Start of DOCUMENT SEGMENT

36. DO try something new.
They don't know you. They haven't assigned you a role. If you're a bottom who wants to top, or if you're dominant curious about submission, try it at a sex party. There's no commitment, no history, no partner you have to please (unless, of course, you go with your partner). You can always leave if you're not having fun.
37. DON’T start with the biggest, wildest sex party out there.
Don't start with Black Party NYC or a dungeon party at Folsom. Start with small apartment groups. Work your way up.
Photo above by Miguel Angel Reyes. See more of his photos from the Folsom Street Fair here.
38. DON’T invite others without asking the host.
Few hosts have relaxed "open door" policies. Most want to know who's coming to their home. You don't have the authority to invite someone over if the space isn't yours.
39. DON’T spend the whole time on your phone.
If you're not having a good time, leave. Let everyone keep playing, step outside, and find another sex party; get in your car, hop on the subway, call an Uber, and arrange your plans somewhere else. Or go home and get sleep. Don't stay hooked on your phone when other guys are in your vicinity and ready to play.
If you're at a sex club or venue, they may require you to check your phone. Some venues -- the best ones -- won't let you take your phone in as courtesy to other patrons. Enjoy unplugging.
40. DO join the mailing list.
If there is one, sign up. If you're at an official sex club or venue, their emails will alert you of special nights, which always draw better turnout that regular weeknights. A special DJ may be coming, or it may be a special monthly bareback party (like CumUnion, which happens across the country; look and see if there's a CumUnion in your city). Some regular sex parties at private spaces also have email or text lists to keep guys in the loop.
Image source above: CumUnion.com
41. DO challenge your fears and inhibitions.
Seeing something hot and hardcore -- or better yet, being part of it -- is part of the fun. Sex parties make you drop inhibitions, since they require a degree of inhibition to attend them. Open your mind. It's OK to get scared, but when the fear pops up, play with it. See how long you can hold out. You might surprise yourself.
42. DON’T feel pressure to perform.
You don't have to get to know anyone. They don't have to get to know you. You can be as forthcoming as you want to be, or as closed-off as you want to be. Many guys find their best sexual performance happens in pressure-free, expectations-free sex parties.
If you don't perform how you want to perform (if his dick is too big and you simply can't take it; if you promised to fuck five bottoms but only make it through three) you can call it quits with no problem. It's a sex party -- there's nothing to lose, no one you have to impress.
43. DO take breaks.
If you've been hopping from party to party all night and feel fatigue, stop. Go home. Sleep. There is always another -- you're not missing out. If you try to power through exhaustion, sex parties have a tendency to get miserable.

End of DOCUMENT SEGMENT
Start of COLLECTED DATA

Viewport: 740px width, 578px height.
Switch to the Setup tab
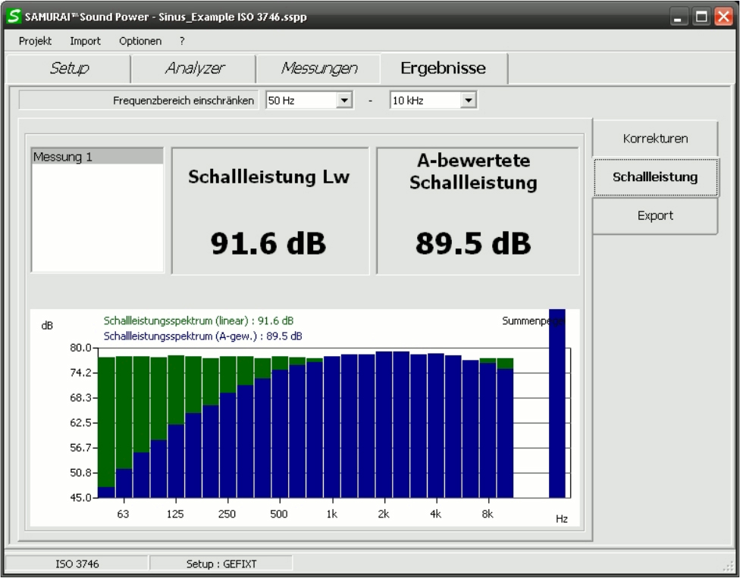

End of COLLECTED DATA

## EXERCISE INSTRUCTIONS
Pick up the sex party tips after their final sentence and keep them going. The material has no connection to the sex party tips.

## SOLVED EXERCISE
44. DO thank the host.
If it's a venue, thank the guys who work there on the way out. They have a mess to clean up. If you're at someone's apartment or hotel room, thank the host and/or the guy who organized it, and offer to help clean up if necessary.
45. DO something different after. Clear your head.
First, get some sleep -- you'll need it. Then go to a movie, or go for a run. Walk in the park. Go to a bookstore. Go to a coffee shop and read. Get out of "sex party" headspace -- turn off your phone if necessary.
You need to change your headspace. Sex parties are sensory overload, and the intensity can quickly become too much. You can keep chasing the thrill needlessly for periods after the party is over if you don't switch off. Take time to be human again. Decompress. Do something else. Meet up with friends.
46. DON’T try to attend every sex party.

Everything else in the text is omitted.